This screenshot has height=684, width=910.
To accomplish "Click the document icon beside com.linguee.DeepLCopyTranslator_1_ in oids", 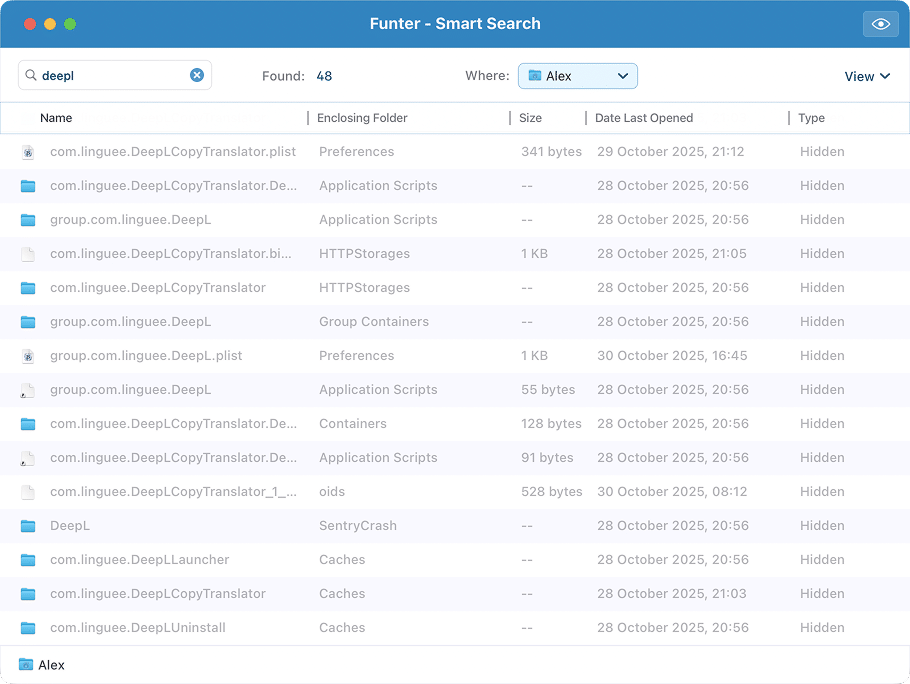I will 28,491.
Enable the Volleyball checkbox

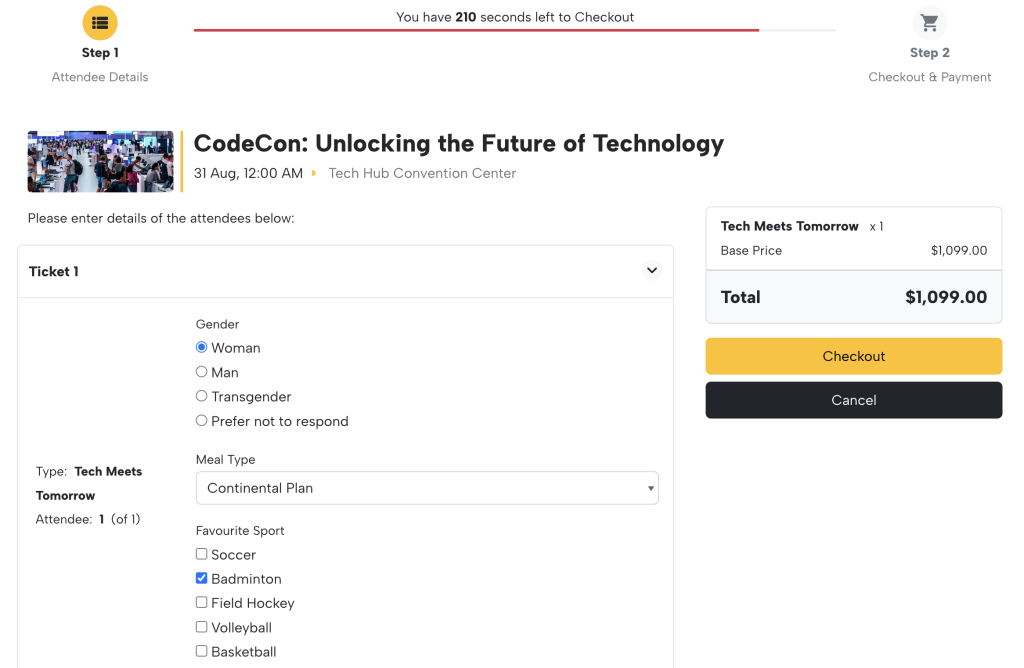coord(201,627)
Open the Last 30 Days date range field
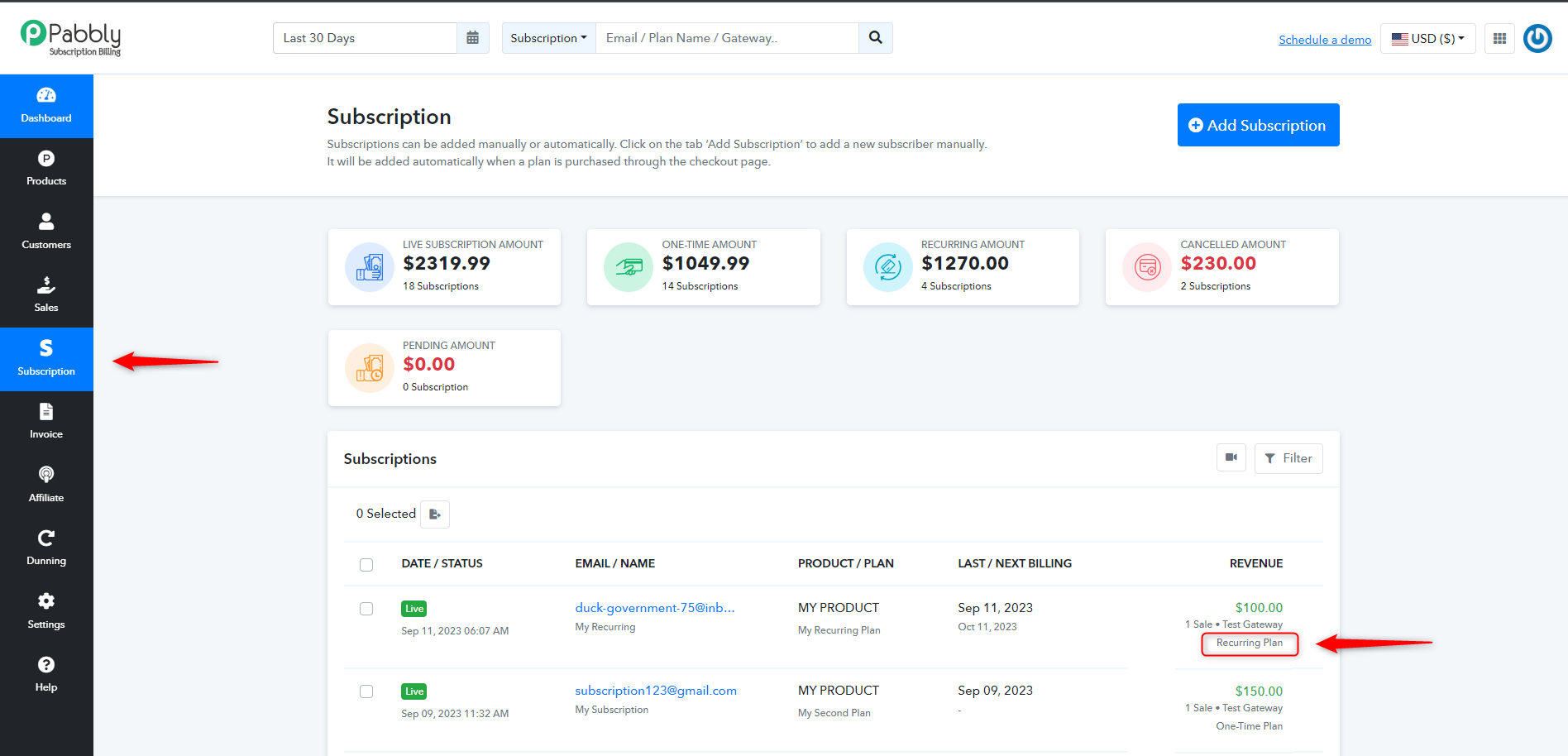1568x756 pixels. (365, 38)
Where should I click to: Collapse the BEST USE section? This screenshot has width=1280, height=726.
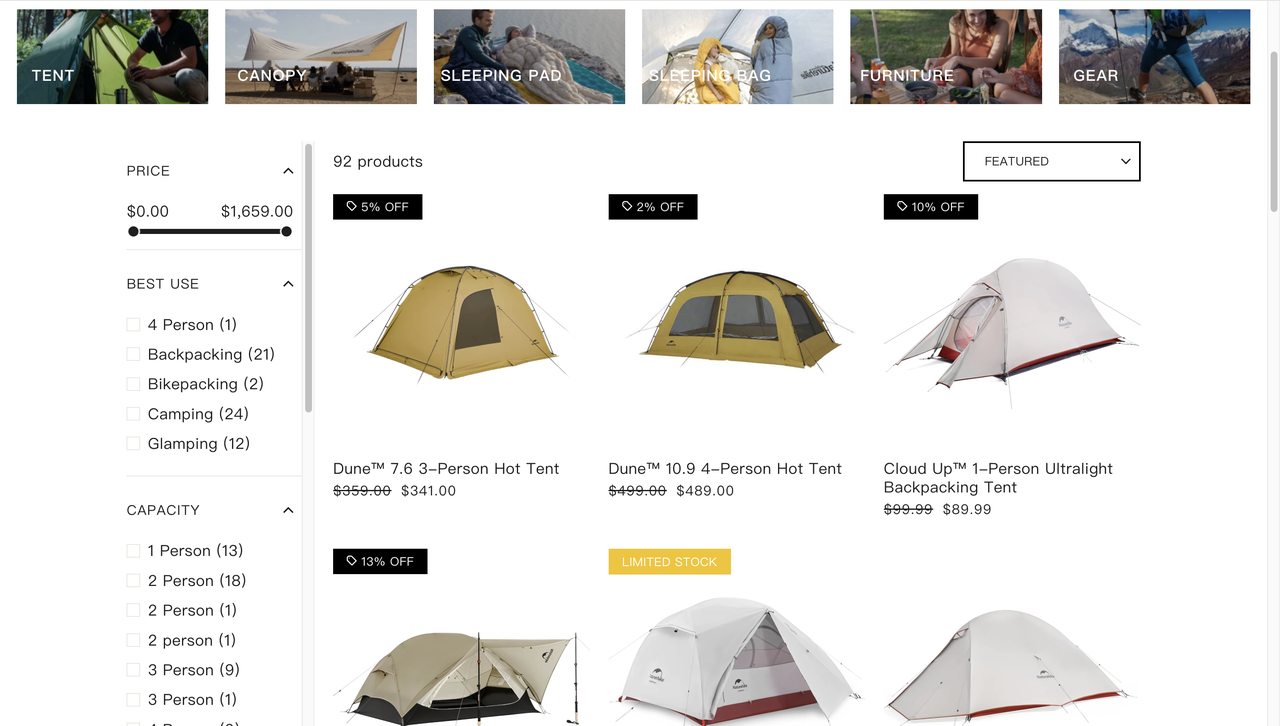(288, 283)
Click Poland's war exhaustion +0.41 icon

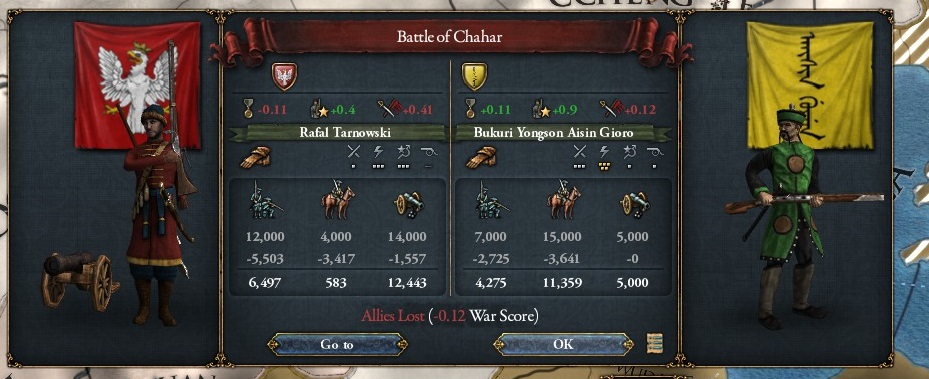(x=390, y=109)
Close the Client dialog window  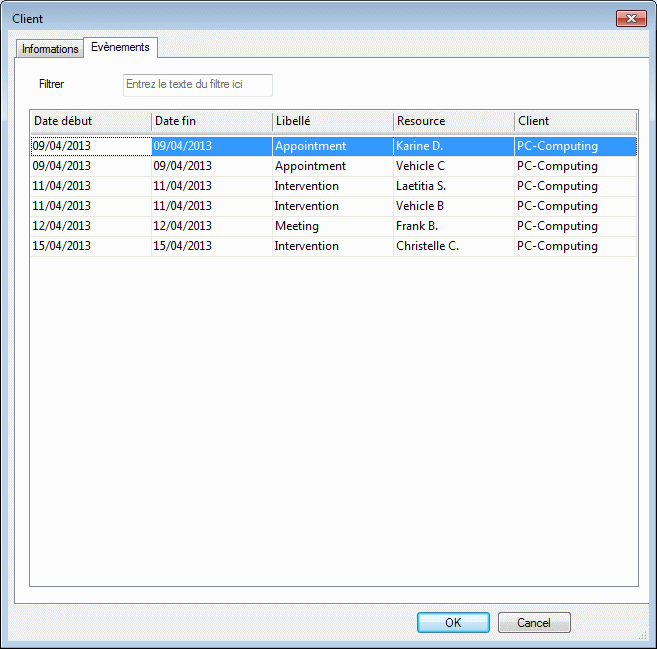tap(631, 18)
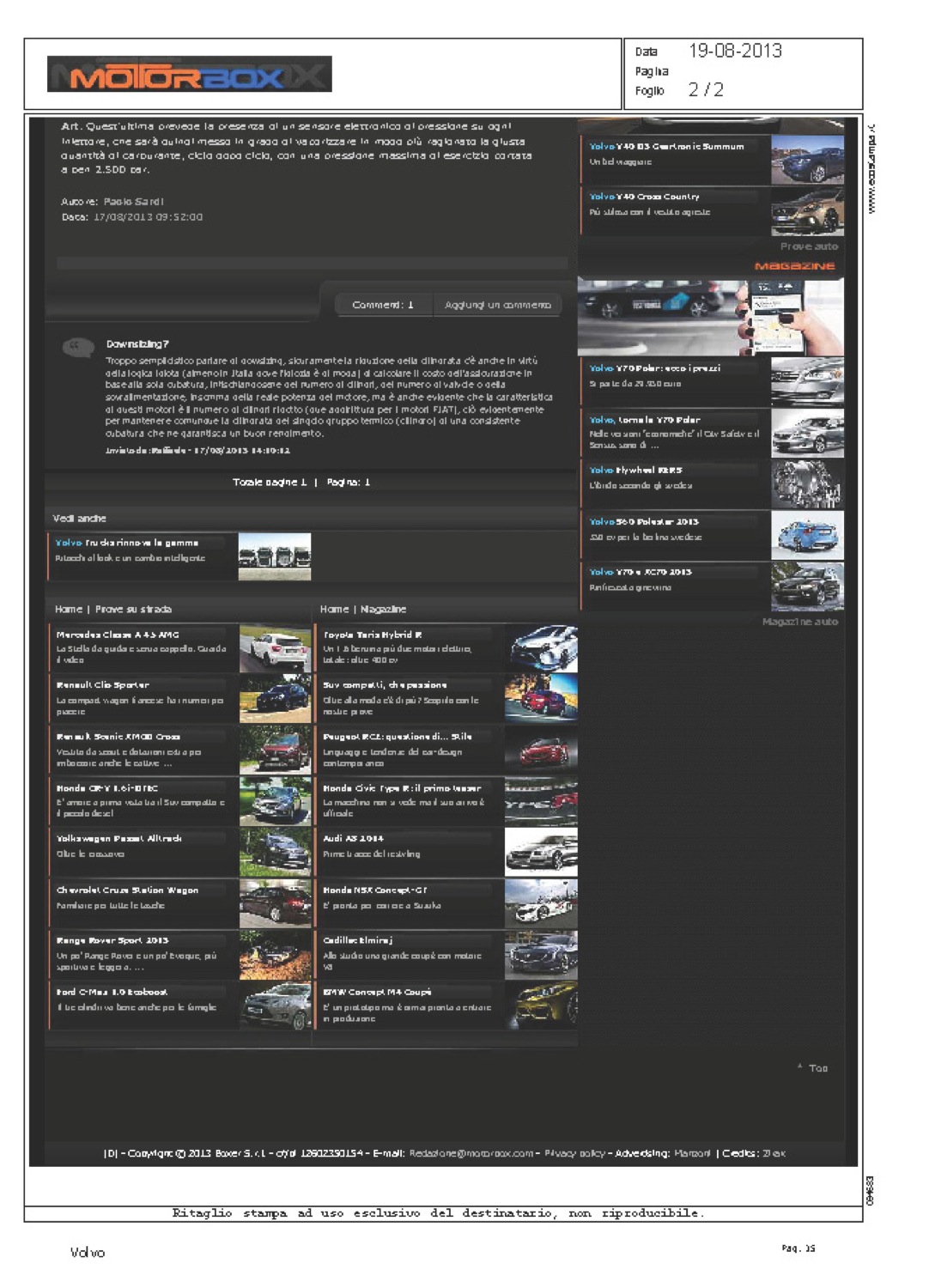Read the Audi A3 2014 article
This screenshot has width=929, height=1288.
(x=353, y=838)
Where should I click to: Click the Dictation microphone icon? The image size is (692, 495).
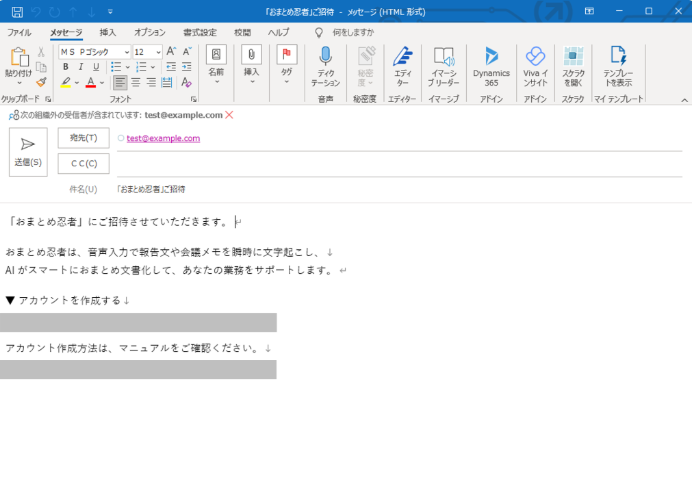325,57
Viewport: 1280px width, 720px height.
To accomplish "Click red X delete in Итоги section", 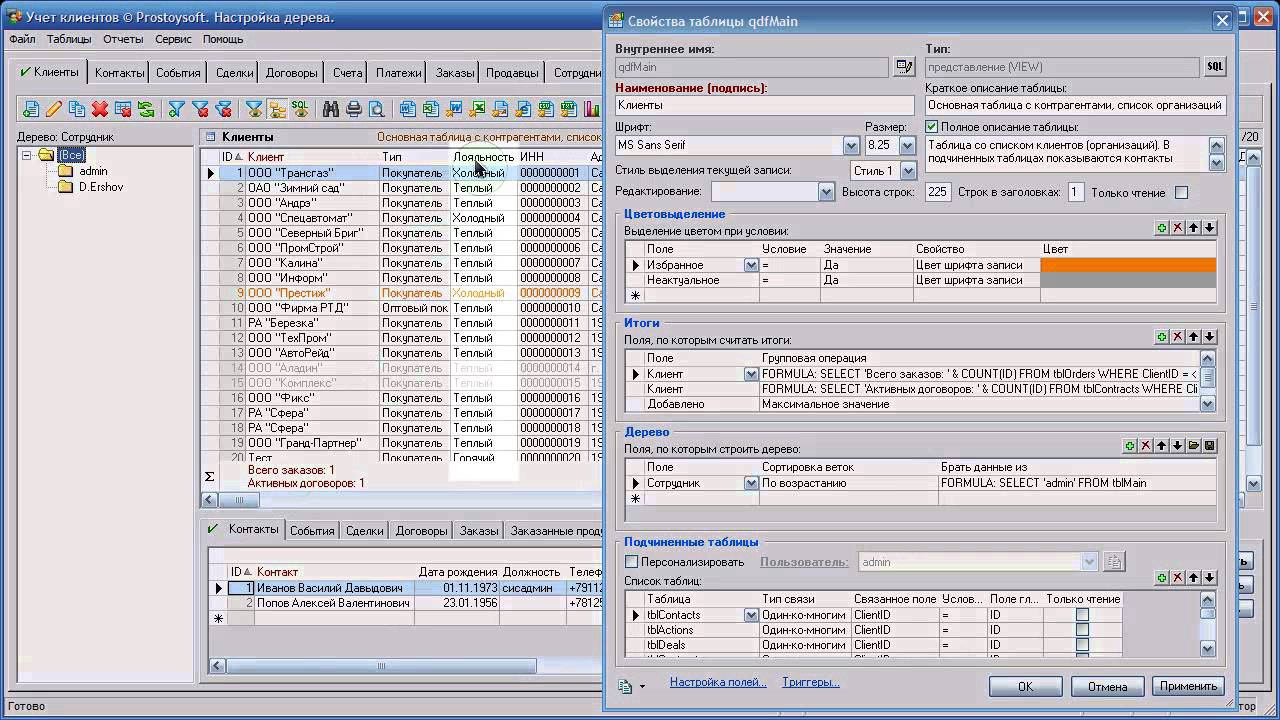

EXERCISE PROMPT -
How many lines above contain the string "width"? Case counts. Reply with the number only.

WORKED SOLUTION -
4